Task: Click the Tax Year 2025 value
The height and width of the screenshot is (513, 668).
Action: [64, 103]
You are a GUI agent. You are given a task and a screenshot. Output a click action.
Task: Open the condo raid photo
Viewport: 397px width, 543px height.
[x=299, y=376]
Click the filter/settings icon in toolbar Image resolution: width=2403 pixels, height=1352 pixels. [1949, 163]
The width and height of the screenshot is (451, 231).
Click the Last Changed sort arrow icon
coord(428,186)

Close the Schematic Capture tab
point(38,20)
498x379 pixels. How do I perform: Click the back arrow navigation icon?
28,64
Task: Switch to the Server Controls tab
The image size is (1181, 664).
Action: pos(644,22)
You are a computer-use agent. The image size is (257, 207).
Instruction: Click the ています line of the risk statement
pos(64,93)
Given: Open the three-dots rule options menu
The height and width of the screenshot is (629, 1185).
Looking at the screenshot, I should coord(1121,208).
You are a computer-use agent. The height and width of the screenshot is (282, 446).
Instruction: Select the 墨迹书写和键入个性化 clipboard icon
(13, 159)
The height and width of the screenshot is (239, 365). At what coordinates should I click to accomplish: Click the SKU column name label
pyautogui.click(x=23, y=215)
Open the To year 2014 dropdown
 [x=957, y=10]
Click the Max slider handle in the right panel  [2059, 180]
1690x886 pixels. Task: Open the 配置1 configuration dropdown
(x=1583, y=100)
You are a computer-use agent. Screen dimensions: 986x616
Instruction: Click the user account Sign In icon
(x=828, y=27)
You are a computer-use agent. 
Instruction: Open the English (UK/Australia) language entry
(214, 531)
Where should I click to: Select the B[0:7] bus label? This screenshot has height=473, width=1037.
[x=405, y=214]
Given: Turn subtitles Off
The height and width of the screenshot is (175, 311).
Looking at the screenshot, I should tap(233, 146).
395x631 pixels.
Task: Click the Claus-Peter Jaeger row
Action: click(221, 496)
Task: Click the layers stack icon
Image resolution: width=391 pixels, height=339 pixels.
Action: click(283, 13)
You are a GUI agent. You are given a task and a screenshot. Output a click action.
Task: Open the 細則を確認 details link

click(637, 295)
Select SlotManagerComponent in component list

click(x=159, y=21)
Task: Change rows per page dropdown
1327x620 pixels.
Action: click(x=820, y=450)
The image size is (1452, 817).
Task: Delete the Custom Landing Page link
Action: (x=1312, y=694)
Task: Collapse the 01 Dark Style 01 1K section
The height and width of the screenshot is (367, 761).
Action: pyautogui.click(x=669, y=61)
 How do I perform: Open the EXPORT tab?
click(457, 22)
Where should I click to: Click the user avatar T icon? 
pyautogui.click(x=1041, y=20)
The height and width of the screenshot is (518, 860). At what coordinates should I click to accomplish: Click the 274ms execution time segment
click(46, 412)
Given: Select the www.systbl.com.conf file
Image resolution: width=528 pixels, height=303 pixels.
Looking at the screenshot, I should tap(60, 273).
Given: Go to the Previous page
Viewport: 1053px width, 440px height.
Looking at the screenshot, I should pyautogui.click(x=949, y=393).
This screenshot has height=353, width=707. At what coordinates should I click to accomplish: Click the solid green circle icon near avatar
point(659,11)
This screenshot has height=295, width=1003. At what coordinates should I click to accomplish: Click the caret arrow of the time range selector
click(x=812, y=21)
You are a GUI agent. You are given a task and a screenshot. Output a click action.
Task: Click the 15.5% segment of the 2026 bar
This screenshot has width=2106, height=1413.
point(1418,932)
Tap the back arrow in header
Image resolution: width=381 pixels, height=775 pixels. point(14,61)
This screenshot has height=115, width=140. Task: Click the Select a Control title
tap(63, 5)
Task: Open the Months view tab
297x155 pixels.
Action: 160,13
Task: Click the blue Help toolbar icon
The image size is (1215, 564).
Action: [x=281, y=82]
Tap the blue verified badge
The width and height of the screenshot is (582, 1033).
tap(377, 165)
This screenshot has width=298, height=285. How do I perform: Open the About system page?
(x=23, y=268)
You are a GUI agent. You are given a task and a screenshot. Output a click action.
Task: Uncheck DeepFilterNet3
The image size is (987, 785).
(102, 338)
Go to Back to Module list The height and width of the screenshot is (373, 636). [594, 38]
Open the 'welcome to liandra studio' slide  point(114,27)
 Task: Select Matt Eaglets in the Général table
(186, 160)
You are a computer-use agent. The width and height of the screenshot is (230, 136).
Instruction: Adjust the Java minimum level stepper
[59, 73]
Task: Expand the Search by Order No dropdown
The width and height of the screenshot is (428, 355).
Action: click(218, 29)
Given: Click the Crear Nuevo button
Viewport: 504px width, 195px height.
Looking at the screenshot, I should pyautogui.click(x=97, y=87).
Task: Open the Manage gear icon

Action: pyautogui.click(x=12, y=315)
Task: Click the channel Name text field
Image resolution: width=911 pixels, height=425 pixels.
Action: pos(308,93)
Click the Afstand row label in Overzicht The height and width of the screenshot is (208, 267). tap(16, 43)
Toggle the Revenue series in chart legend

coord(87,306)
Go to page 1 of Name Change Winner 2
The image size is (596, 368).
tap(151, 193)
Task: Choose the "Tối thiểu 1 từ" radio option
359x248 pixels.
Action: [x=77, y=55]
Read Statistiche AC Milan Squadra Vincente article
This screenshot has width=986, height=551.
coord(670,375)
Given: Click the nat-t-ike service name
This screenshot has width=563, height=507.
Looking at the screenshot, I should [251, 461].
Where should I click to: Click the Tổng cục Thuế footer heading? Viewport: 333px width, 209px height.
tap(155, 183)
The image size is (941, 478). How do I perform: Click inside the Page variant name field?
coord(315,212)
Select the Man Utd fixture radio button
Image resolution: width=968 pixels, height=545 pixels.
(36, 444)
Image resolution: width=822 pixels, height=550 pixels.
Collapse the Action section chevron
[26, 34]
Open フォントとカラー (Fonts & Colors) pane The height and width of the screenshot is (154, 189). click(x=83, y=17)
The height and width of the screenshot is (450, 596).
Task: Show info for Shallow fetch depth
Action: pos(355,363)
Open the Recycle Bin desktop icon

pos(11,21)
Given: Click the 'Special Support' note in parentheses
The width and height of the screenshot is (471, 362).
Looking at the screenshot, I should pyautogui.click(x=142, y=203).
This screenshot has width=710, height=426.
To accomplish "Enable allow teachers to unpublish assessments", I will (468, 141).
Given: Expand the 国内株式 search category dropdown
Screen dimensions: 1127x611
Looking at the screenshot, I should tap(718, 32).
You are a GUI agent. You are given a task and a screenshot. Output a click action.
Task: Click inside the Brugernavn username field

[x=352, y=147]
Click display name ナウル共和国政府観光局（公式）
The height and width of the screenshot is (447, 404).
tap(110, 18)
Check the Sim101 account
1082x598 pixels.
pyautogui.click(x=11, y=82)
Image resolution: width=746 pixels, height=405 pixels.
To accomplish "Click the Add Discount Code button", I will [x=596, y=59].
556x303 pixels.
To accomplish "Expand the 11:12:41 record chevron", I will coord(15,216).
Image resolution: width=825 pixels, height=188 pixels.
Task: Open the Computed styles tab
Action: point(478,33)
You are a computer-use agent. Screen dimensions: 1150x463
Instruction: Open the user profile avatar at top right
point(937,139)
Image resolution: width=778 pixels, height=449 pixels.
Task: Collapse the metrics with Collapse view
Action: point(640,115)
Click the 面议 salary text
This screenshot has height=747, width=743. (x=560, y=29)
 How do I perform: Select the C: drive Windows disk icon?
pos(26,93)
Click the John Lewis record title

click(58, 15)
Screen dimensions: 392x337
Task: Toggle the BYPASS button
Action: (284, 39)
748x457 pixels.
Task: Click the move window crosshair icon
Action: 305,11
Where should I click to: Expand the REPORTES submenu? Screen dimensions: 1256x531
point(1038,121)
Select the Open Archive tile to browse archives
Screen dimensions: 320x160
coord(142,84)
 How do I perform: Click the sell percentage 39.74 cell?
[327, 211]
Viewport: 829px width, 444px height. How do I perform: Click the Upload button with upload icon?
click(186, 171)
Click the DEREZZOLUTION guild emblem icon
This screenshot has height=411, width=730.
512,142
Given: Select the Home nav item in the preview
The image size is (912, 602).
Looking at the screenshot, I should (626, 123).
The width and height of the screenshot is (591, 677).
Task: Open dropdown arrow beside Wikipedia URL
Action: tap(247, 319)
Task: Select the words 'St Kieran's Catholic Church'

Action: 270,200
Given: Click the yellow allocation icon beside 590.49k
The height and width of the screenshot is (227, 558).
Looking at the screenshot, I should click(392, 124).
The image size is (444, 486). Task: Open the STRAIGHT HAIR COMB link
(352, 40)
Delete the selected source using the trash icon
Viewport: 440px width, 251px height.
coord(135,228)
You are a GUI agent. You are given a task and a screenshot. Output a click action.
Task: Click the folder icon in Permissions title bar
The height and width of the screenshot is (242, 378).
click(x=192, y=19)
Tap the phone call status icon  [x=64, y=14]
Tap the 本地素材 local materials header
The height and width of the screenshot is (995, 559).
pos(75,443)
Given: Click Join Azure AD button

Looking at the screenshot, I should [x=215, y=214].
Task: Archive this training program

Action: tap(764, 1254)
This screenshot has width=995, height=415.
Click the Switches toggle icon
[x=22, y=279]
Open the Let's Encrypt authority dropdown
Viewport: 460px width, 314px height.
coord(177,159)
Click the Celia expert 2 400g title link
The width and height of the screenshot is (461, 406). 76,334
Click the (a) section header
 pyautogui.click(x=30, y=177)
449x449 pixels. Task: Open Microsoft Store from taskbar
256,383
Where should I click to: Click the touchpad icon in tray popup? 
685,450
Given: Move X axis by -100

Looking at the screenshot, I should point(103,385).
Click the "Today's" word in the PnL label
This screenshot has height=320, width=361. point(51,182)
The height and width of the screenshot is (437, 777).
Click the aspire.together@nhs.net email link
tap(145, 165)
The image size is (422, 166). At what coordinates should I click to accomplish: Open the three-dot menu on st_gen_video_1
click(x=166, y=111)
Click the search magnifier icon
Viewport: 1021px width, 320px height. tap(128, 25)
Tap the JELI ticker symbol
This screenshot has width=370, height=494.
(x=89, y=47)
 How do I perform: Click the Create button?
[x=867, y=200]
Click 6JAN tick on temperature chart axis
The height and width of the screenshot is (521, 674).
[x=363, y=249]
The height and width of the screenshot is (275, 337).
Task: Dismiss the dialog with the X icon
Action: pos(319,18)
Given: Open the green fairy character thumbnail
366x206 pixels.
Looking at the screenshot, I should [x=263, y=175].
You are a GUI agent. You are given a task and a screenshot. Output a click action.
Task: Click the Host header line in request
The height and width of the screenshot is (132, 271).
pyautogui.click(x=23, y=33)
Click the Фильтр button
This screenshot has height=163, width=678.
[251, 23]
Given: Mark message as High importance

Activity: Copy each line above that has the word "blue".

Solution to this task:
Task: Click the blue Help toolbar icon
Tap the blue verified badge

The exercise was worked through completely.